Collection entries
┏━━
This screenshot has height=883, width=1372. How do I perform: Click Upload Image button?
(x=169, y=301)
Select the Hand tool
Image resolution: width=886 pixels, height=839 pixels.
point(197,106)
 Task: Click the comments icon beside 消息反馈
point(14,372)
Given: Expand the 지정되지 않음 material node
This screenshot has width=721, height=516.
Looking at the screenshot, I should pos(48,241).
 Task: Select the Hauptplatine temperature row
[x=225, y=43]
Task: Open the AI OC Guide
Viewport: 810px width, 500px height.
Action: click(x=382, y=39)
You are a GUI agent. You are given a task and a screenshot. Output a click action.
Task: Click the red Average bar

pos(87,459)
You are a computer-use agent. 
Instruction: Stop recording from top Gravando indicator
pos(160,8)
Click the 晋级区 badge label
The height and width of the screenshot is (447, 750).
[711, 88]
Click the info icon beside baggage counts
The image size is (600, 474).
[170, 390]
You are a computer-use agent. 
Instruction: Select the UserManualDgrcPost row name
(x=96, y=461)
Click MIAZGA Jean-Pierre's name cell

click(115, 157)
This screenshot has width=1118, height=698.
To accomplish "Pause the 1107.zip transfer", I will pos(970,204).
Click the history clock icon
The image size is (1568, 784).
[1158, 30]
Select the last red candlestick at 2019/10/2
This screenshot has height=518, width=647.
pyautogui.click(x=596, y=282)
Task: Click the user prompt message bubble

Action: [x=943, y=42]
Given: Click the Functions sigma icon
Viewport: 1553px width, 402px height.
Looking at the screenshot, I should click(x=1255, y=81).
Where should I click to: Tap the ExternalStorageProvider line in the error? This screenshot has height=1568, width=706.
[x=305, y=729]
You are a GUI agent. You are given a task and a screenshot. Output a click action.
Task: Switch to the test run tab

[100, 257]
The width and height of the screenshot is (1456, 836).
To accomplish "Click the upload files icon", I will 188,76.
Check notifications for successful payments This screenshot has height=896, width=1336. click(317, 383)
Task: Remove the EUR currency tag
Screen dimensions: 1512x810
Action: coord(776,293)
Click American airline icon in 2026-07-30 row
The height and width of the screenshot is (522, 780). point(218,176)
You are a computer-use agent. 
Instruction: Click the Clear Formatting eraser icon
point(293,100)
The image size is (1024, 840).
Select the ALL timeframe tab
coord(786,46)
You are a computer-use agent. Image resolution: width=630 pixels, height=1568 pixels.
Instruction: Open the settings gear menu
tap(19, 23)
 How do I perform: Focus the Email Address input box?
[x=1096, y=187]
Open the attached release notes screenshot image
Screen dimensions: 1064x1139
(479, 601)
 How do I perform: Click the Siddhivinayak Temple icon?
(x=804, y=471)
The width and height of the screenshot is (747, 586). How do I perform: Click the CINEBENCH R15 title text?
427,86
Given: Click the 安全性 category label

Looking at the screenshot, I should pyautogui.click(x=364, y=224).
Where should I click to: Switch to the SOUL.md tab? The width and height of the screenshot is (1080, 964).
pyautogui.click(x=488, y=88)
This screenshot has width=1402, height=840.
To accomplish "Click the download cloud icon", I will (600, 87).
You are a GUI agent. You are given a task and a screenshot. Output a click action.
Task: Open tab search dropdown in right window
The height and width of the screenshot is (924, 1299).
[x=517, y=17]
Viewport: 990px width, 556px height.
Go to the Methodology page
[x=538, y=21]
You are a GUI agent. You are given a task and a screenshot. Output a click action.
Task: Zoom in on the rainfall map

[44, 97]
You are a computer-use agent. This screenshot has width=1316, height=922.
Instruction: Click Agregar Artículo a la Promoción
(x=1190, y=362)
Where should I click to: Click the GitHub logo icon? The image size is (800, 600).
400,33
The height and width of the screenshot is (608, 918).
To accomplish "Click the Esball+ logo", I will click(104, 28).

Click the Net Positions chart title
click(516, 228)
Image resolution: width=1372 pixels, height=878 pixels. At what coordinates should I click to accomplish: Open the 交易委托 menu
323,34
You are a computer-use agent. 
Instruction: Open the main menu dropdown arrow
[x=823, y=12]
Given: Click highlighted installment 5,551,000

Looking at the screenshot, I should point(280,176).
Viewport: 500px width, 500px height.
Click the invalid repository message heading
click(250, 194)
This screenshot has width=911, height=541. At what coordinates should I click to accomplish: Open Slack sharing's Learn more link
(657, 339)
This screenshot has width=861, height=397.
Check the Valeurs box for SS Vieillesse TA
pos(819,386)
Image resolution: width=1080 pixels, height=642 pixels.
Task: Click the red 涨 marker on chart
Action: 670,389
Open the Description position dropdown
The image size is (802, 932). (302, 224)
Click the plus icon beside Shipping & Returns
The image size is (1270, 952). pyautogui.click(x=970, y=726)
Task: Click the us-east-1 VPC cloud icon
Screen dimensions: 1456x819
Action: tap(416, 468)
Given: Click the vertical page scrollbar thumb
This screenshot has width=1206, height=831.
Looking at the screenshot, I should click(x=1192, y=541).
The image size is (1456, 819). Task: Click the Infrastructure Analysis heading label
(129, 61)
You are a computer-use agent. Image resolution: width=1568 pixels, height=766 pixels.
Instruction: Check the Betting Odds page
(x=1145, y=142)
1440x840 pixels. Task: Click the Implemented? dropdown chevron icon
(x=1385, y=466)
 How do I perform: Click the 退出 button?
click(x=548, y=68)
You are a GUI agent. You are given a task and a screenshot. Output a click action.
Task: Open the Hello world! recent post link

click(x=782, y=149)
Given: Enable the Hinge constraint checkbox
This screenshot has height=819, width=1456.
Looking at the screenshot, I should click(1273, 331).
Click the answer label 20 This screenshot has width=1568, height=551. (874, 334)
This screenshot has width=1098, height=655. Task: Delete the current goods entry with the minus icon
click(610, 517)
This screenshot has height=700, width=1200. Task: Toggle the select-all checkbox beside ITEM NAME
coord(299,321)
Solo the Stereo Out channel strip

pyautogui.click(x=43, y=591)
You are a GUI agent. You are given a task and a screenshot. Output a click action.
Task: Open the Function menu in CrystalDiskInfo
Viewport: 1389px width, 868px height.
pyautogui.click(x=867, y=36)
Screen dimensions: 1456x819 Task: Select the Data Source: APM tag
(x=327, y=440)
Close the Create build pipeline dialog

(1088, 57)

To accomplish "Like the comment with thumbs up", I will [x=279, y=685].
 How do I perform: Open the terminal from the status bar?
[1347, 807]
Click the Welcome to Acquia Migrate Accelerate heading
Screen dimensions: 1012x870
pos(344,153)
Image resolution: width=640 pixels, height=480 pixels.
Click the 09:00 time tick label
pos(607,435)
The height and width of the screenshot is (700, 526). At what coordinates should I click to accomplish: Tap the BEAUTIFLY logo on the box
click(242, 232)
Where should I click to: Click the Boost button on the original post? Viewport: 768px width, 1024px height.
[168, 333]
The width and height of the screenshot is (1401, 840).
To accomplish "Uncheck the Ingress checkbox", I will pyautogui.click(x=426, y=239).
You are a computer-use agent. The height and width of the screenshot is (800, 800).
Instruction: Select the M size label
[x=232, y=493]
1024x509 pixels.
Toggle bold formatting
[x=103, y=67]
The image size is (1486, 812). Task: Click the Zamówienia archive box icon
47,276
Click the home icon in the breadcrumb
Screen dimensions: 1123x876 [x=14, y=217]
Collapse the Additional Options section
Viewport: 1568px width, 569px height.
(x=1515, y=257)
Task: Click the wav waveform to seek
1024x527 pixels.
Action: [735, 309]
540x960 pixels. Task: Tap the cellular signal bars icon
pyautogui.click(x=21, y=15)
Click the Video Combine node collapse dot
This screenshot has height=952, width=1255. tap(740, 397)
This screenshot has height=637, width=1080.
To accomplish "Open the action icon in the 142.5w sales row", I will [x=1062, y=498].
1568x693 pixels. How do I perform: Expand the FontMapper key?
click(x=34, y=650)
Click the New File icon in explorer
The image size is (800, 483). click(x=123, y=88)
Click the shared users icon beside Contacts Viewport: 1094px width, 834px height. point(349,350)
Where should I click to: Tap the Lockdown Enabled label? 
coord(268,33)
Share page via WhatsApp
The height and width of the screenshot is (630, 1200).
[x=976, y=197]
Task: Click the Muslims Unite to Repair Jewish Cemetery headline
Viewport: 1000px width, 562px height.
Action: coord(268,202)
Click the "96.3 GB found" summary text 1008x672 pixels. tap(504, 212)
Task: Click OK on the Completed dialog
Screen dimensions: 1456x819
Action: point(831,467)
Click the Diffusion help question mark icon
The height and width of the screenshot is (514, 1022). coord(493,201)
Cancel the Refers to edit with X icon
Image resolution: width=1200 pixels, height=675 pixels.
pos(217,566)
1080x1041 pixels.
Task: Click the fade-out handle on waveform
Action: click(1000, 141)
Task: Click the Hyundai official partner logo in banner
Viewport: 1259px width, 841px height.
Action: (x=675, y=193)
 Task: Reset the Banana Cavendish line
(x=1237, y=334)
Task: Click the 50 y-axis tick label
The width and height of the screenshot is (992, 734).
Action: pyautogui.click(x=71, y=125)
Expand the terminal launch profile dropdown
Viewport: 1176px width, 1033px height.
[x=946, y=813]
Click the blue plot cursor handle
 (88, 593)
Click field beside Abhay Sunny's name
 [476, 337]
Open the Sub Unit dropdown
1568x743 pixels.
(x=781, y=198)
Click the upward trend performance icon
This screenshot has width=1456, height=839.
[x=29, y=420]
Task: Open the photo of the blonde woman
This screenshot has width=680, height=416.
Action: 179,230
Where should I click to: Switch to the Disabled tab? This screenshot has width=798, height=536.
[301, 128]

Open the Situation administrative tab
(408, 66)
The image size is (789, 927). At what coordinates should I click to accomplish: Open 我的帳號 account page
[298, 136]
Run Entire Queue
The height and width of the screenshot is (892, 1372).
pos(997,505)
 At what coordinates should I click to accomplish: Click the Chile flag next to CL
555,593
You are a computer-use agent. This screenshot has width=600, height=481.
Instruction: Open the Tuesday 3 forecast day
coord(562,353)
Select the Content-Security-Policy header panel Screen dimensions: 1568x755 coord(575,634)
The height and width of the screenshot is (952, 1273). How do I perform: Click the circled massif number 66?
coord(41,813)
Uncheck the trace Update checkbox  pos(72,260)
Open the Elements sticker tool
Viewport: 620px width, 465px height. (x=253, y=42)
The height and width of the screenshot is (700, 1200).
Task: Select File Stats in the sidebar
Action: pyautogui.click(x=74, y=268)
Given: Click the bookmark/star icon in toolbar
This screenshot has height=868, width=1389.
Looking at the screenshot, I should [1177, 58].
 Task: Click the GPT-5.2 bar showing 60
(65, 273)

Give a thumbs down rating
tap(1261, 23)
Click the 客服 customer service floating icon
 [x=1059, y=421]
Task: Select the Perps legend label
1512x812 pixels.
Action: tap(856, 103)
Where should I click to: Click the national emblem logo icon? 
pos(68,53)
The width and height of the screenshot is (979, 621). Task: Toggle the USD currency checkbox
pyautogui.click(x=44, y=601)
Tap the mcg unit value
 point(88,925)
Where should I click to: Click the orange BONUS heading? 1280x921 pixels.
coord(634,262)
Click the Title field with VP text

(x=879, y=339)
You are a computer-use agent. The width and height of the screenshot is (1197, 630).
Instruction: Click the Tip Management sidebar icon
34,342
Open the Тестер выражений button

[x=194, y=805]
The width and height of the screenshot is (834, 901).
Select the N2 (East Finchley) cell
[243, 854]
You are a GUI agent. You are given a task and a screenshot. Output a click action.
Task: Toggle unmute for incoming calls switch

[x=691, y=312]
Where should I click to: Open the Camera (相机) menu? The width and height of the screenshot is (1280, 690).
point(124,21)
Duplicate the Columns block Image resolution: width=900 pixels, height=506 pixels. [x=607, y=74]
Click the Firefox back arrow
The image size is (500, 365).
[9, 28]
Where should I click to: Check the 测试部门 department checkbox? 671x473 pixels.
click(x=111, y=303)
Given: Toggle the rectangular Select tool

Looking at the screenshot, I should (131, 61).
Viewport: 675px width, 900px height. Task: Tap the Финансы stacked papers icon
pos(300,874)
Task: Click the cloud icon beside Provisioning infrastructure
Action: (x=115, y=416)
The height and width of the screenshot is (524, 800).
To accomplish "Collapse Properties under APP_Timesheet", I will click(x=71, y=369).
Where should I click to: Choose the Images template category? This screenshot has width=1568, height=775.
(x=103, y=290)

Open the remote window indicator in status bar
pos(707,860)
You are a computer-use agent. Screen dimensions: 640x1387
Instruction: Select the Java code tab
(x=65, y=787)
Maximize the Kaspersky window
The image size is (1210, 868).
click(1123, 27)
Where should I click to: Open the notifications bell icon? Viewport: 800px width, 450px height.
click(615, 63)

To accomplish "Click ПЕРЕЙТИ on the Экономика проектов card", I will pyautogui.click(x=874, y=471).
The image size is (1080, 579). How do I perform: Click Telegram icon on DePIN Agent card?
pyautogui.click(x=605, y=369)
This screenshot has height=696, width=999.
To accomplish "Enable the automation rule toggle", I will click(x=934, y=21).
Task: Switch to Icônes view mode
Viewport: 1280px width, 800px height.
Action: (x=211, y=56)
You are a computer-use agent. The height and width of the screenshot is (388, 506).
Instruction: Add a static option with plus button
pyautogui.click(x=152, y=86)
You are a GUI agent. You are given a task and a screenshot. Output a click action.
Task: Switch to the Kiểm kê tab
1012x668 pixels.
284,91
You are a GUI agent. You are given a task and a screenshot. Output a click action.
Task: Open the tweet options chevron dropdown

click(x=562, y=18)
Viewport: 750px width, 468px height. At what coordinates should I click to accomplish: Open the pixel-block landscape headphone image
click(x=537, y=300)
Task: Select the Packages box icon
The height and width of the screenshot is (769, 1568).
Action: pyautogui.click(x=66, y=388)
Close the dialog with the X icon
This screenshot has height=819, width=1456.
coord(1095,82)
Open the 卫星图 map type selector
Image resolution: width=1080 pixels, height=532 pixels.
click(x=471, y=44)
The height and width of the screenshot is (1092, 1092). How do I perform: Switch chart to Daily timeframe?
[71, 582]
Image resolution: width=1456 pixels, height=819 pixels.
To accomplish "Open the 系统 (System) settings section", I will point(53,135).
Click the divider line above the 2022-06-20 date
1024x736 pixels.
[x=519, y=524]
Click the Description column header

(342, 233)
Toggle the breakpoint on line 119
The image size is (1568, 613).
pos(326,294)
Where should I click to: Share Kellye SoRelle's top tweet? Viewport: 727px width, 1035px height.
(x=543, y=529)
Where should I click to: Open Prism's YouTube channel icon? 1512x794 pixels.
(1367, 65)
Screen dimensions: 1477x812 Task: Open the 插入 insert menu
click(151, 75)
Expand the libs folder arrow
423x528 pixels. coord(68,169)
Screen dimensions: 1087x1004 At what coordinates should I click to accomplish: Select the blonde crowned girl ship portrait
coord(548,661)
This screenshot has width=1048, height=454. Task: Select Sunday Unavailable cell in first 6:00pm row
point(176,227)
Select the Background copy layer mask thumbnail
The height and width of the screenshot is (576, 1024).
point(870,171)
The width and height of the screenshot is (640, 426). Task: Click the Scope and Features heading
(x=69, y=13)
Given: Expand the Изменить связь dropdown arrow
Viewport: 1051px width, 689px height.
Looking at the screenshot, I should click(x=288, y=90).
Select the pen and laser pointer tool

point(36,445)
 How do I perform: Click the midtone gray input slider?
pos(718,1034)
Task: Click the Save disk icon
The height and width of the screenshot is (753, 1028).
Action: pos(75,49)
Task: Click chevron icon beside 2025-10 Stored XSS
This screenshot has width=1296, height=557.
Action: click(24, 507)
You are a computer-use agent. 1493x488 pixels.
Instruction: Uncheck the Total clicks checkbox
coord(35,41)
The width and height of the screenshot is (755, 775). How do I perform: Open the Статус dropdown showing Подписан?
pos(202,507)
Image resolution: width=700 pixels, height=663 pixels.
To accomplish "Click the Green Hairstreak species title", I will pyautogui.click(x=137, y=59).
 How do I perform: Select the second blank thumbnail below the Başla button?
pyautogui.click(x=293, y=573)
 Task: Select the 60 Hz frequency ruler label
┗━━
▶ **Direction**: Reproduce every line of the data from the line containing "Image resolution: width=700" through the end of the data, keeping the instructions intact, and shift each coordinate in the answers by adding 129 to every number.

▶ **Task answer**:
Image resolution: width=700 pixels, height=663 pixels.
To accomplish "Click the Green Hairstreak species title", I will pyautogui.click(x=266, y=188).
 How do I perform: Select the second blank thumbnail below the Başla button?
pyautogui.click(x=422, y=702)
 Task: Select the 60 Hz frequency ruler label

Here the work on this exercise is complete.